This is my response to a question in Quora: As a mathematician, how would you mentor your child and help her to learn, do and live mathematics in her free time as she is growing up?

I write from the position of a mathematician about what a *mathematician* can do for her child.

First of all, a mathematician understands and can use the fact of life non-mathamticians are not aware of:

Mathematics is done by the subconscious.

Encourage in your child, and help her, to develop all kinds of intuition, guesswork (with subsequent checking, whenever possible, of the correctness of the guess). Help her to train her vision of the world, see relations in the world, identify mathematical structures present in the world.

What follows are a few random examples, chosen from what I did myself with my (grand)children or had seen my colleagues doing with their (young, pre-school or primary school age) children.
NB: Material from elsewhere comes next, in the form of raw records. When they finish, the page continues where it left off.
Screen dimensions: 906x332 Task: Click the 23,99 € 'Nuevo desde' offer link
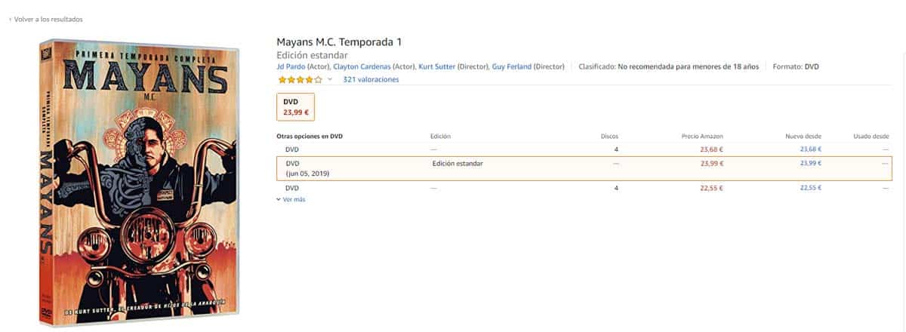point(811,163)
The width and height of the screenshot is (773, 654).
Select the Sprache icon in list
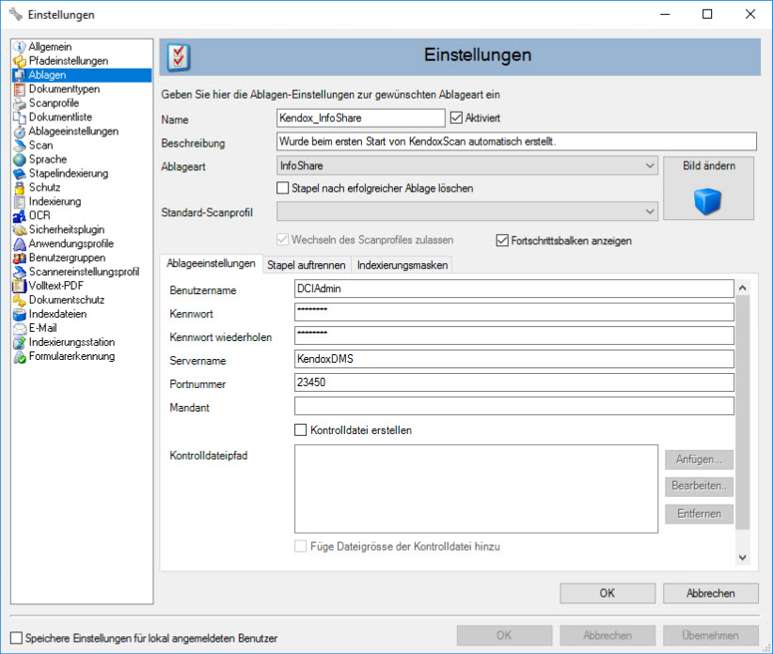tap(20, 159)
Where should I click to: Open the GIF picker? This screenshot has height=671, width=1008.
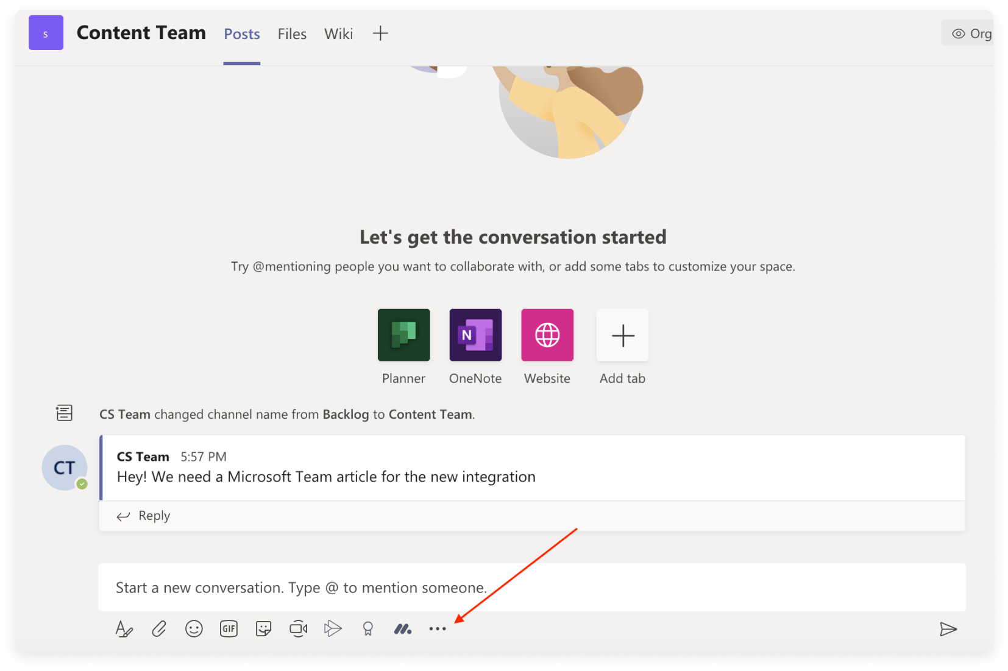pos(229,628)
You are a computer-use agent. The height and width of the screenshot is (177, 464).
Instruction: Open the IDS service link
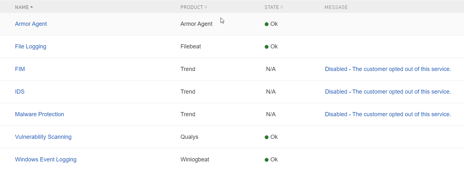(20, 92)
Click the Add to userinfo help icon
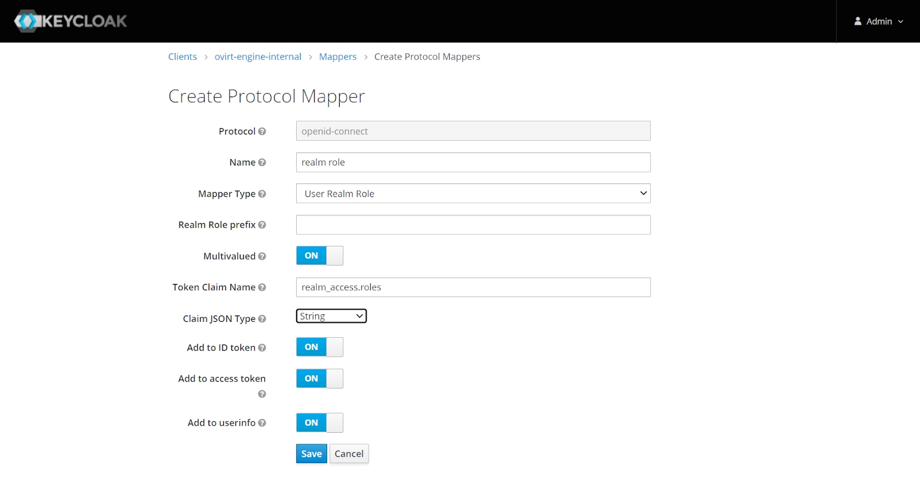Screen dimensions: 920x485 coord(262,423)
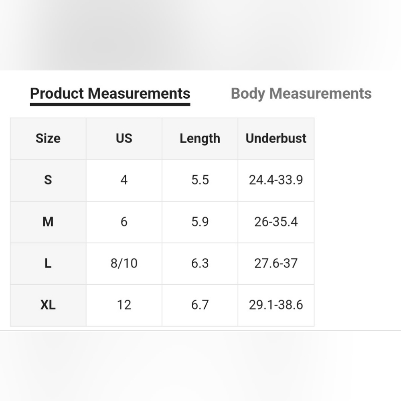Click the Length column header
The height and width of the screenshot is (401, 401).
[x=200, y=138]
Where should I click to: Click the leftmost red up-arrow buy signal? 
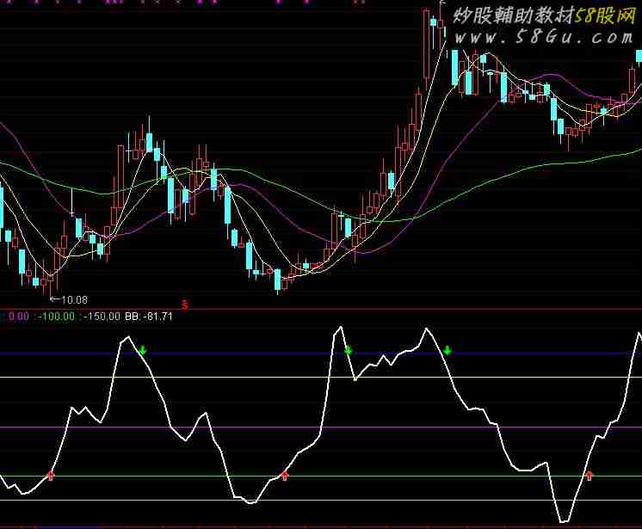[x=50, y=474]
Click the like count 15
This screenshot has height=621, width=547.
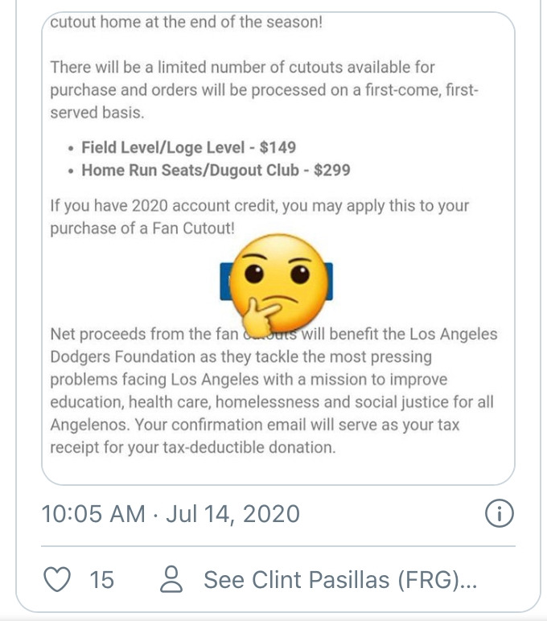[x=101, y=579]
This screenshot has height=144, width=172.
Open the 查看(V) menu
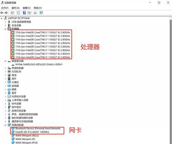[x=27, y=8]
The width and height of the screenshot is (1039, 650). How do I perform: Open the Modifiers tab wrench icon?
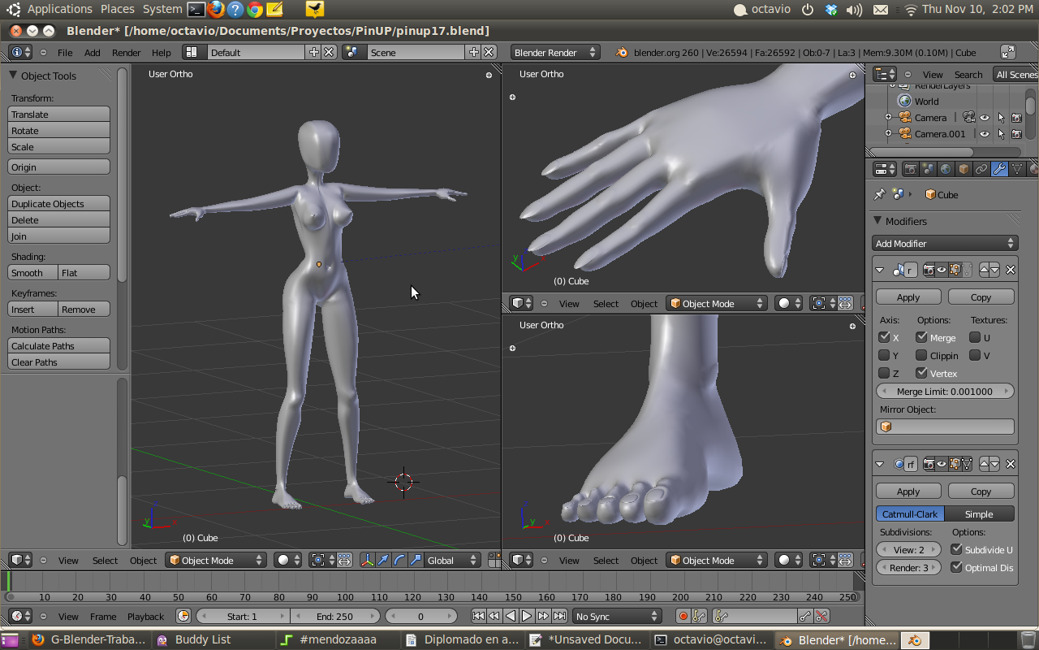click(x=999, y=169)
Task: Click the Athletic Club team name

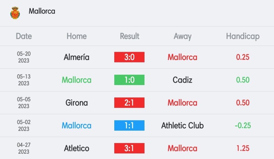Action: click(182, 125)
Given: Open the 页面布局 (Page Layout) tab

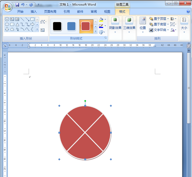Looking at the screenshot, I should [x=50, y=11].
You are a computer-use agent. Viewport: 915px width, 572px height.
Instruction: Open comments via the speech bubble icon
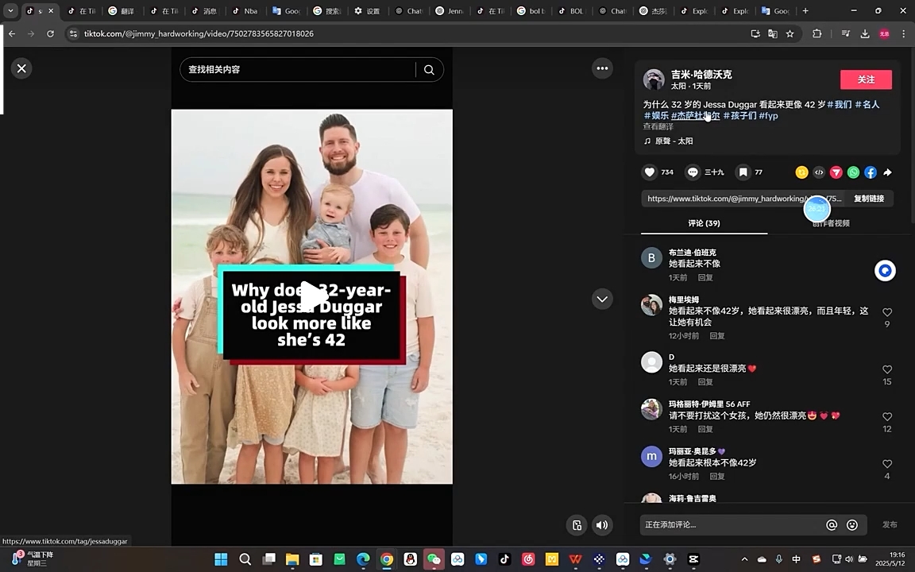(693, 172)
- Adult spends time with a child, aged between 3 and 4, in a garden, watching insects and ants, and discussing with the child how the world looks from the ant’s viewpoint: that the tree trunk is a like a street, and pathches of algae and of moss on the bark are like lawns and bushes along the street. Child: ”and this branches are like sidestreets”.
- The same adult uses every opportunity to explain to the child the structure of an actual street in a big city: street signs, house numbers which go in progression and odd on one side of the street and even on another side. A year later, the child is able to confidently guide the adult (and his little sister) across a unknown part of the city using a map. Observing an ant on a tree helped. This is an ecouraging sign of mathematical development.
- Of course, a child’s ability to read is useful. Street names, all kinds of shop signs provide an excellent material for reading and proof that reading gives information about the world.
- An adult and a child (aged 5) send to each other, from opposite corners of a sofa, small strips of paper with messages written in a substitution cipher: each letter is substituted by the next one (cyclically, z is substituted by a). Suddenly the child exclaimes: “And I invented my own cipher — each letter is replaced by the
*previous*one!” IMHO, this will help the child understand algebraic notation where nubers are substituted by letters. [It is worth remembering that Vieta, the inventor of algebraic notation, was the frist cryptographer known to us by name. His deciphering of intercepted diplomatic coresspondence directly infuenced Europian politics of his time.] The child is now 7 years old and can handle variables in Scratch. - Children are invited to guess weight of every household object they can handle by weighing it in hand and check the result by weighing on scales. The same with temperature of water in hte bath, checked by thermometer.
- All kinds of estimates with subsequent checking: how many steps are in this staircase? How many steps are to the end of the street? How to estimate the number of cars in the parking lot without counting them all?
- Playing lego ( with child of 4). An adult encourages a child to pick correct bricks (say, 2 by 3 studs) without looking at them, by touch only. They together follow step-by-step instruction in the manual. Building a symmetric model (say, a plane), the adult builds the left wing, the child builds the right wing by mirroring the adult. Very soon the child starts picking details of correct orientation even before the adult touches his detail.
- Playing snakes and ladders with two dices. A player can pick one of the values or their sum. The catch is that, for winning the game, 100 has to be hit without overshooting — for otherwise the player gets back to the beginning, the path is circular, 97 + 6 = 3 . A fast, furious, and vicious game which trains tactical thinking.
- Actually the rules of snakes and ladders can be changed in variety of ways. Adult encourages the child to invent her own rules. Crucially, the new rules need to be agreed and written down before the start of the game.

I can continue this list, but, I hope, it already gives some idea. Sorry for typos.